Lynn R. Goldin, Ph.D.
|Organization:||National Cancer InstituteDivision of Cancer Epidemiology & Genetics, Genetic Epidemiology Branch|
|Address:||NCI Shady GroveRoom 6E432|
Dr. Goldin received a Ph.D. in genetics from the University of North Carolina at Chapel Hill. She joined the Genetic Epidemiology Branch (GEB) in 1998 as a senior investigator after conducting genetics research at the NIH National Institute of Mental Health. Since 2011, she has also served as Deputy Chief of GEB. Dr. Goldin's major research interests are in developing and evaluating methods and study designs for detecting susceptibility genes for complex diseases, quantifying familial aggregation of disease, and applying these methods to familial cancer studies. Her specific focus is on solving the underlying genetics of hematologic malignancies.
We conducted a series of studies and demonstrated significant familial aggregation of hematological malignancies using linked registry data from Sweden and Denmark. We have also used these data to quantify risk of hematologic malignancies due to prior medical conditions, with a specific focus on autoimmune diseases. In addition, we conducted studies of disease outcome associated with family history.
There is significant familial aggregation of lymphoid malignancies including chronic lymphocytic leukemia (CLL), Hodgkin lymphomas, and other non-Hodgkin lymphomas. We have conducted studies of high risk families in order to identify underlying susceptibility genes and have participated in consortia to pool our data with other family studies. We are applying next-generation sequencing technologies to these studies in order to look for rare variants segregating with disease in families. In addition, we work with collaborators to apply genome-wide association studies in order to identify genes in samples of unrelated familial cases compared to controls. In some patients with familial CLL, we are studying somatic changes in order to define the relationship of germline and somatic changes.

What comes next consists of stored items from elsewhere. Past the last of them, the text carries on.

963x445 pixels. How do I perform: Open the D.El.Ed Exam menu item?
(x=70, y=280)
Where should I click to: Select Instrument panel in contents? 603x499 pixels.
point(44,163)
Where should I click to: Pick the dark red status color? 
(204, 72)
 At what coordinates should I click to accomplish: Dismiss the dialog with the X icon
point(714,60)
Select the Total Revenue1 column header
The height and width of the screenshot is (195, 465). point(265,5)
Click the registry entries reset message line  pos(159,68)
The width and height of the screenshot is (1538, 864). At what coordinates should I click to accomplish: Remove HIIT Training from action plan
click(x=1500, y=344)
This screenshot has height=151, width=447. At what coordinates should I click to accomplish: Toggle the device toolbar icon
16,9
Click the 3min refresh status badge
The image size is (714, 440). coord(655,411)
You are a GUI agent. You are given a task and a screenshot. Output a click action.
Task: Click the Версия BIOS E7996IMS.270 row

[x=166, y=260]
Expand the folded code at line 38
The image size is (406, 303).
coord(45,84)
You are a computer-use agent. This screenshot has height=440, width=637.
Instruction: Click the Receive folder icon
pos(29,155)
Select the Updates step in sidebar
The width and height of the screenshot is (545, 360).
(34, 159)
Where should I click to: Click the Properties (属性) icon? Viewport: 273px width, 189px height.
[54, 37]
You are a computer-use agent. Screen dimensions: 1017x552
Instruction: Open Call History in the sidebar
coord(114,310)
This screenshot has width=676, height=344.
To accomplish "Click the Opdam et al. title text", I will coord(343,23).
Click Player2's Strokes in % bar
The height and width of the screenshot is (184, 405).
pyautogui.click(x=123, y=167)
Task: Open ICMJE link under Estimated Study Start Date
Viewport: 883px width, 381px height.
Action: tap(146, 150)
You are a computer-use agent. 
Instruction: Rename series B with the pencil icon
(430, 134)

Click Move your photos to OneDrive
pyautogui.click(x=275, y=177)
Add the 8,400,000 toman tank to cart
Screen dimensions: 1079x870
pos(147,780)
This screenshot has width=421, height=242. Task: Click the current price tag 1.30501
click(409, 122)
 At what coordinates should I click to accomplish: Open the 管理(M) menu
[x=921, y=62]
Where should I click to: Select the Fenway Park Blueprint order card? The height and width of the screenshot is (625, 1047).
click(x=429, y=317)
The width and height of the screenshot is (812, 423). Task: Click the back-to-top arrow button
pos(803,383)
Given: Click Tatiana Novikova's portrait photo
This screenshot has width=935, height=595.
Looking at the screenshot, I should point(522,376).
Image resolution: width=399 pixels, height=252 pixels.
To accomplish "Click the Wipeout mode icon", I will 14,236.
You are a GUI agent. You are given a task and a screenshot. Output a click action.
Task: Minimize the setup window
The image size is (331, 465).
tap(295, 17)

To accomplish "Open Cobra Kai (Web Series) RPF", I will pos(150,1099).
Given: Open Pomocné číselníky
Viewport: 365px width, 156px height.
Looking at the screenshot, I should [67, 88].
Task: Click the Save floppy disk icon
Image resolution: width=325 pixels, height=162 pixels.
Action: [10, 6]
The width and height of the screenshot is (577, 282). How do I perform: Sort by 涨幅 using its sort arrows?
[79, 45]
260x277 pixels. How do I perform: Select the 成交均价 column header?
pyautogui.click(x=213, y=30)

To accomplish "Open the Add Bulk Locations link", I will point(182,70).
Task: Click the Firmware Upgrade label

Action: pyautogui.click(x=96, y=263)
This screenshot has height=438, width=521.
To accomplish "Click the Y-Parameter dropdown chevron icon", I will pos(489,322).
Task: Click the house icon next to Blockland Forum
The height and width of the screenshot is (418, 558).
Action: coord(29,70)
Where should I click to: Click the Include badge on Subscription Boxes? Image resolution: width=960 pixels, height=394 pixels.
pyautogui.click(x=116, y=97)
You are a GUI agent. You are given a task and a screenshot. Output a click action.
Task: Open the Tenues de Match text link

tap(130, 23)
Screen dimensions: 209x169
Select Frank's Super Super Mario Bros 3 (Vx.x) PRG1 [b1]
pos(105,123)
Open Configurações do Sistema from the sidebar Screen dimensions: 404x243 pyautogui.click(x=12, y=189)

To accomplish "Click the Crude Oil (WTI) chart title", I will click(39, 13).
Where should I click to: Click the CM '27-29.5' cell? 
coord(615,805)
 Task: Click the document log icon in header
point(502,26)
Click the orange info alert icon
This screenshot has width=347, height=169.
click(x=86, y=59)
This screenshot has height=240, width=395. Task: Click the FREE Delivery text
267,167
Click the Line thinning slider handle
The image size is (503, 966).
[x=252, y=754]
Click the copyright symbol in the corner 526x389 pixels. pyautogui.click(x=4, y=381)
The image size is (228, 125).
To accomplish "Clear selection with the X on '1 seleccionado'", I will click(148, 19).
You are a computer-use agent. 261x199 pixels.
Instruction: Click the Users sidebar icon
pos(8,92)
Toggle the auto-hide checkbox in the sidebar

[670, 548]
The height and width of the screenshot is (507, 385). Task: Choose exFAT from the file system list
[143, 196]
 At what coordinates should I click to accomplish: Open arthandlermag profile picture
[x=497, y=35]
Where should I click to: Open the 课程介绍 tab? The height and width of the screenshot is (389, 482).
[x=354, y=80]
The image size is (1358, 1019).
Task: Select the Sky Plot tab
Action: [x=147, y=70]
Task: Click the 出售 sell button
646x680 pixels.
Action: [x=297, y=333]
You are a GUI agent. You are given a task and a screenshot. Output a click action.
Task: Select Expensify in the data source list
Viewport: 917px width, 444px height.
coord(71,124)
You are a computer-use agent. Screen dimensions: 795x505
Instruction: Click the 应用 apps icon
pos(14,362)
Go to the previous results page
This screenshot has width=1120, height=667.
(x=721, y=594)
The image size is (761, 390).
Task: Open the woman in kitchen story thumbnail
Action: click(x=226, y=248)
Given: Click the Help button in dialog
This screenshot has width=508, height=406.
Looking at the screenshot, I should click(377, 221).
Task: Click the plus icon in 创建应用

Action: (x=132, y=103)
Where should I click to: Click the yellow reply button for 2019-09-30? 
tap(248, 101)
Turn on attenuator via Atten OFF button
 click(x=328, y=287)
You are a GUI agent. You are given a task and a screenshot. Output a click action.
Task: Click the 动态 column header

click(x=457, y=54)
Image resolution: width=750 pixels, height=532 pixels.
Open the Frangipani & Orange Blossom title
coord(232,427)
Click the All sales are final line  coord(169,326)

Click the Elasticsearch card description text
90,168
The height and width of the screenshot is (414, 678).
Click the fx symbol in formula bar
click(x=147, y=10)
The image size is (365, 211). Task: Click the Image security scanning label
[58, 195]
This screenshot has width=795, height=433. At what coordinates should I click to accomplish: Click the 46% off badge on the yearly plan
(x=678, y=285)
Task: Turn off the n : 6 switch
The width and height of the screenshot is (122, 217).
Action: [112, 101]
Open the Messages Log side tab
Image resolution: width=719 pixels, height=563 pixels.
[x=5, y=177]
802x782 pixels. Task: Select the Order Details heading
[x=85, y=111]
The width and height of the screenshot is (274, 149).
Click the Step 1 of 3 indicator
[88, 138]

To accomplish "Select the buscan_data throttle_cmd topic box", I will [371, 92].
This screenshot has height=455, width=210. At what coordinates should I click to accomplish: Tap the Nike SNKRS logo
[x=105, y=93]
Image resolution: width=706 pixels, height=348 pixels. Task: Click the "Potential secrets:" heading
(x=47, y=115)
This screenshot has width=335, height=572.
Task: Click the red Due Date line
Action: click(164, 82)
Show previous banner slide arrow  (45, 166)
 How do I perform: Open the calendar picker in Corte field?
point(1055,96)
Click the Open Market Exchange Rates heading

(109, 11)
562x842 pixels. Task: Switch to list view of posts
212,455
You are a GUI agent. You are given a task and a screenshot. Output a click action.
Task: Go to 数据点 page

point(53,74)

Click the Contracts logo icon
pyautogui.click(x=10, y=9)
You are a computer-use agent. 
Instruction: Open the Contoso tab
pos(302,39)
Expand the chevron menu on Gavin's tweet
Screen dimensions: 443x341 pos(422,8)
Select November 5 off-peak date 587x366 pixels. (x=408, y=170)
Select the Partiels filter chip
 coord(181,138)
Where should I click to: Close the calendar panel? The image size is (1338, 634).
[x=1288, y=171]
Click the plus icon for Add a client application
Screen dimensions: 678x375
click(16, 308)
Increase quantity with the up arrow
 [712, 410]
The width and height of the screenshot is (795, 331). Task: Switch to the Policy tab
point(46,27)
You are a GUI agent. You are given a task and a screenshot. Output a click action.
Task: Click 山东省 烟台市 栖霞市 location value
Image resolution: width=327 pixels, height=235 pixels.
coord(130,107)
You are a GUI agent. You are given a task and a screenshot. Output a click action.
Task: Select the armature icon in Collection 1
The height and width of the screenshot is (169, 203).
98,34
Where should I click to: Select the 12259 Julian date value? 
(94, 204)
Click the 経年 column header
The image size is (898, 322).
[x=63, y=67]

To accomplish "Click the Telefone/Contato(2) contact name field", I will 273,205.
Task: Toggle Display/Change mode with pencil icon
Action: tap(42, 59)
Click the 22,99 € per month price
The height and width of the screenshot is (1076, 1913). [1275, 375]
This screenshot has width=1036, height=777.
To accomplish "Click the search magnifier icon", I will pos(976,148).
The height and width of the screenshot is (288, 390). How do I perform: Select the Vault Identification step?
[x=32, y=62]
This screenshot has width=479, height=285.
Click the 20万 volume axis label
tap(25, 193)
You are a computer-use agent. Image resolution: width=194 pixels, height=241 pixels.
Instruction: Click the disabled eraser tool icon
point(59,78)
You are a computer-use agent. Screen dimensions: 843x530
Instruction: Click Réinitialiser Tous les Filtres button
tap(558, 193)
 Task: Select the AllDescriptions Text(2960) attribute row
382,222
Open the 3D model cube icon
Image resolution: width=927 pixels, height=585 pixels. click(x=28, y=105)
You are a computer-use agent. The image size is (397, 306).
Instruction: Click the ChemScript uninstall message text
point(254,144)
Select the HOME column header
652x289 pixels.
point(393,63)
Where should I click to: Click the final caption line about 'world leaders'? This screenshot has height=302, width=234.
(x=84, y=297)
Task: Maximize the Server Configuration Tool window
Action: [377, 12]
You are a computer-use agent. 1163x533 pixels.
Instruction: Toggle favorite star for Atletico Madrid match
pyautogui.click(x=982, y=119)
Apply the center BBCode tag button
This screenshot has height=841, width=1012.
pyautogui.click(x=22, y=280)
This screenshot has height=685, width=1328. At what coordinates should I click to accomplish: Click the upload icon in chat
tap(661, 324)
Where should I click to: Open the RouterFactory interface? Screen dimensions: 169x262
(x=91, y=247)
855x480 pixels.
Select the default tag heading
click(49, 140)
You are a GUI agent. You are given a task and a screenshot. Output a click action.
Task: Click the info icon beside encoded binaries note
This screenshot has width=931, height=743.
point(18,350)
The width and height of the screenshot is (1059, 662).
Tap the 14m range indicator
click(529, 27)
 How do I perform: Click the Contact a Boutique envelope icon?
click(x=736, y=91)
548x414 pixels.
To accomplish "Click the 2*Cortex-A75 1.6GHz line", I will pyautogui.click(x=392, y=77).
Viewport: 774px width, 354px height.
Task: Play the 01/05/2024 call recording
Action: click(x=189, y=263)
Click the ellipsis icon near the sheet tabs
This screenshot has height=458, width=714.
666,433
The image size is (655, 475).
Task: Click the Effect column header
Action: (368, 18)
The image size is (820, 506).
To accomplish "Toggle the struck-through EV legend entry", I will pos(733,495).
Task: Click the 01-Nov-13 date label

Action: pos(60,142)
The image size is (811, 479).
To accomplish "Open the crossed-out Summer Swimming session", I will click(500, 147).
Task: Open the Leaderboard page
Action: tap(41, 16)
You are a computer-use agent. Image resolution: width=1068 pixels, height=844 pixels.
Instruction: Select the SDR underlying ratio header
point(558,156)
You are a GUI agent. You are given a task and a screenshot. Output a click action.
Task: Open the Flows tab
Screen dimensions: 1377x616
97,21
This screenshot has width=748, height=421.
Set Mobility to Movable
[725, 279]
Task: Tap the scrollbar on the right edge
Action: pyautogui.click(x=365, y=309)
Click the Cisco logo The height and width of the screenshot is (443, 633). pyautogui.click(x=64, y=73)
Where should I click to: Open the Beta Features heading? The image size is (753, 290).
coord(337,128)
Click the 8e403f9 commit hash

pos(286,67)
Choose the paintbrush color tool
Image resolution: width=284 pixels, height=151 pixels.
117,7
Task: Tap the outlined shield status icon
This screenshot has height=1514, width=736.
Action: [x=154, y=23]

We have found that compared to the general population, monoclonal b-cell lymphocytosis (MBL) is more common in CLL families and monoclonal gammopathy of undetermined significance (MGUS) is more common in Waldenström Macroglobulinemia families. Thus, these precursors may represent early cellular changes predisposing to carcinogenesis. Using our family resource with longitudinal evaluation of patients and relatives, we are conducting studies to characterize the underlying genetics of these precursor traits, determine whether there are shared genes with the malignant state, and identify the determinants of progression.